— Information given —

━━━━━━━━━━━━━━━━━━━━━━━━━━━━━━

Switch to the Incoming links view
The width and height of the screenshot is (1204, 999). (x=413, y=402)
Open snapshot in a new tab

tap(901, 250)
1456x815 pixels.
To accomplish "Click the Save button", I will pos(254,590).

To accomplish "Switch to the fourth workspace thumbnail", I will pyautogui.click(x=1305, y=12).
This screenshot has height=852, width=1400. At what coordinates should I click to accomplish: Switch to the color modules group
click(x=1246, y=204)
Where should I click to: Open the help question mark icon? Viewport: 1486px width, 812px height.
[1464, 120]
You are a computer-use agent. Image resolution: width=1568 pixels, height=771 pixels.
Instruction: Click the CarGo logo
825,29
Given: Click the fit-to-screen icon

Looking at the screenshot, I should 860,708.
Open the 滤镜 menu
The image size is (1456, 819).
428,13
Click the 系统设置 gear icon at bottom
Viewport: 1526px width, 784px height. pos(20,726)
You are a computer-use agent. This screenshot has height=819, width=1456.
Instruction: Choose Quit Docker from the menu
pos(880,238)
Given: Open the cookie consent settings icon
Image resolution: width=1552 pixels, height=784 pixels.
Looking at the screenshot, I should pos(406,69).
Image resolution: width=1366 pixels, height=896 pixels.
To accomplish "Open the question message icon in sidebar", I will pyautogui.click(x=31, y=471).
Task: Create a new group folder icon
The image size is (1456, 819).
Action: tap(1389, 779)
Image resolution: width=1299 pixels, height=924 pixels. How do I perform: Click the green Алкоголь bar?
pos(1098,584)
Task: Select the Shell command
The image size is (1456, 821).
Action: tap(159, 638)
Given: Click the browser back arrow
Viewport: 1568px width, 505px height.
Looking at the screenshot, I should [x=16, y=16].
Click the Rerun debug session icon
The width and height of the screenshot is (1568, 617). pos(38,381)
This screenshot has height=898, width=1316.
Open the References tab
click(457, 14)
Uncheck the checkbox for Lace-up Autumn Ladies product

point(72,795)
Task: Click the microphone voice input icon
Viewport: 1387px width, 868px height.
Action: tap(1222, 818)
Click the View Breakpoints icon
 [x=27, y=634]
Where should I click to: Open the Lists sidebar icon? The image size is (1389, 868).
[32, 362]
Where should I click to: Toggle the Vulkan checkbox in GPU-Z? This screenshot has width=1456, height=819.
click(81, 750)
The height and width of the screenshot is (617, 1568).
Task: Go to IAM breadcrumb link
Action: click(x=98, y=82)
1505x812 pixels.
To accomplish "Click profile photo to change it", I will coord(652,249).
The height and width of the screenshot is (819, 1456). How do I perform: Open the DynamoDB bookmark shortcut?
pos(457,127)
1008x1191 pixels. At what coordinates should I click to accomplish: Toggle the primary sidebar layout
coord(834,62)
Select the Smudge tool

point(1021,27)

━━━━━━━━━━━━━━━━━━━━━━━━━━━━━━

— Task objective —
Each line of the material that includes the string "will" is to be counted; give only the final number.

— Response to the task —
4